ジェフは世界各地を駆け回る報道カメラマンである。しかし、カーレースを撮影中に事故に巻き込まれ、今は脚にギブスをはめられて外出も出来ず、グリニッチ・ビレッジのアパートで無聊の日々を過ごしている。
彼の部屋の窓の外は、中庭をはさんで、向かいのマンションが間近に迫っている。
蒸し暑い夏のことで、どの部屋も窓を開け放したままなので部屋の住人たちのプライバシーがかいま見える。ジェフは退屈しのぎに見るともなしにぼんやりと隣人たちを眺めていた。
そんなある日、彼は、後に殺人事件に発展することになる奇妙な出来事を目撃する――

そんな風にヒッチコック監督映画「裏窓」(1954年)は始まる。
ジェフ(ジェームス・スチュアート)には、リザ(グレイス・ケリー)という恋人がいる。資産家の娘で、おまけにものすごい美人。頭が良く気だても悪くない。理想的な恋人なのだが、一介のカメラマンには過ぎた相手だとジェフは考えている。リザは心から彼を愛していて結婚を望んでいるが、ジェフはこう言って結婚を避けようとする。

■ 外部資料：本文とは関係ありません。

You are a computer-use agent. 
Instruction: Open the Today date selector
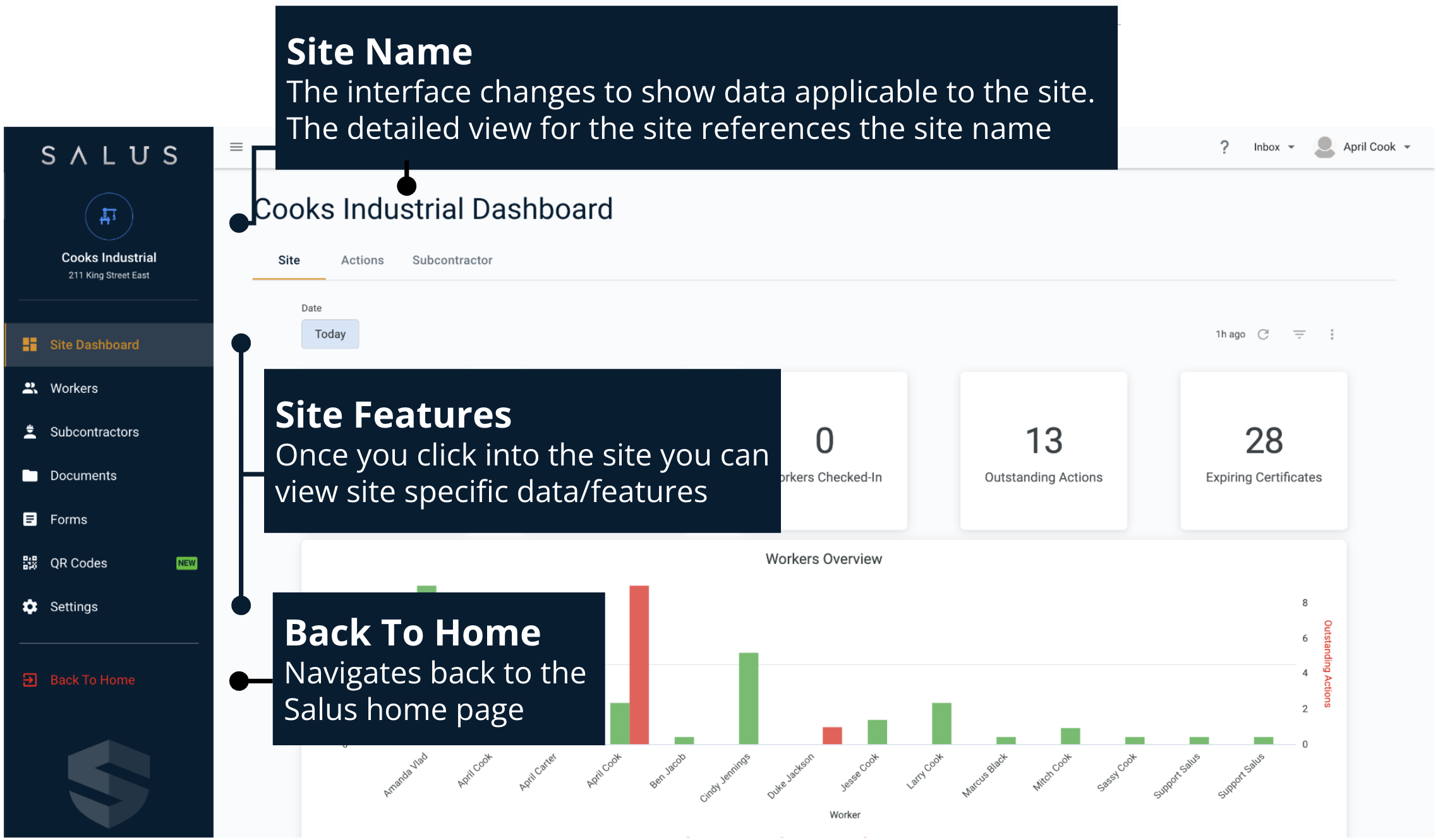point(330,334)
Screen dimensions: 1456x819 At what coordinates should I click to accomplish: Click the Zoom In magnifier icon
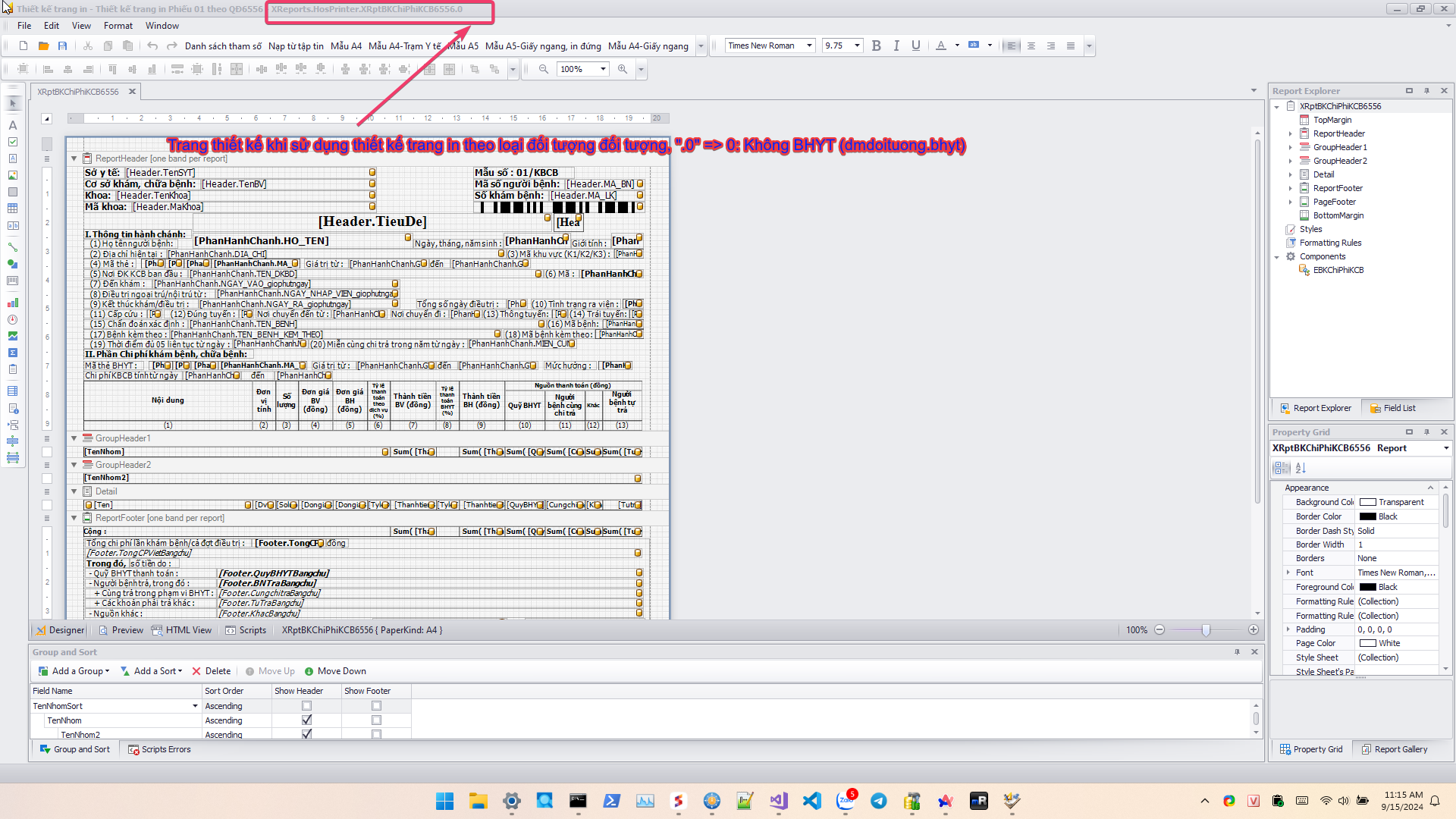click(623, 69)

「ぼくはケース1個で世界をあちこち飛び回るカメラマンだ。それも決して快適な旅なんかではない。危険で不快な場所が多い。そんな旅が一年中続くんだ。おじょうさん育ちの君には耐えられないよ」

すると、リザはこう言い返すのだ。

「いいわね。終わりのない冒険と休暇がいつまでも続くってことじゃない。」




マディソン02

ロバート・キンケイド(52歳)はナショナルジオグラフィック社の契約カメラマンで、洗濯板のような腹をもち、自分を「最後のカウボーイ」だと考えている男である。
彼は屋根付きの橋を撮るため、西海岸のカナダ国境に近い町からアイオワ州の片田舎マディソン郡まではるばるやって来る。そこで農場主の人妻フランチェスカ(45歳)と出会い、「生涯の恋」に落ちて夢のような4日間を過ごす。1965年のことだ。

いわずと知れたベストセラー「マディソン郡の橋」は、クリント・イーストウッド主演・監督で映画になった。人妻のフランチェスカ役はメリル・ストリープだった。
キンケイドとフランチェスカは親しくなった後、ちょっとした口論となり、こんな会話を交わす。
「ぼくの仕事は旅から旅で、世界中を渡り歩く生活だ。一つの場所に落ち着くことなんてできないんだ」とキンケイド。
するとフランチェスカはこう切り返すのだ。

「それはけっこうね。あなたは誰とも深い関係を結ばず、責任を持とうとせず、気楽に世界を飛び回っているというわけね」


「裏窓」と「マディソン郡の橋」の主人公は共にカメラマンであり、それも忙しく世界を渡り歩く男である。世界を股にかけるカメラマンといえば、男からすれば、なりたい職業ランキングは高いと思われるが、しかし、女性には人気がないようである。結婚して子供を産み、土地に根を生やして子供を育てる生活と、旅を栖(すみか)とするカメラマンは根本的に相容れないのがその理由だろう。
女性から見たら、世界を飛び回るカメラマンの仕事は「終わりのない休暇」のようなものであり、「人と深い関係を結ばず、生活の責任を果たそうとしない自分勝手な男の仕事」でしかないのである。これは言い過ぎだと思うが、生活に根をもつ女からすれば、生活を持たないジェフとキンケイドは成熟した大人になれない子どものような存在でしかないのである。
フィクションだからどちらも最後はそれなりのハッピーエンドだが、現実だったらもっと厳しく、不愉快な結末が二人の将来に待ちかまえていたに違いない。

何かを得ようとするなら、何かをあきらめなければならない。

男がこの映画から学ぶべき教訓である。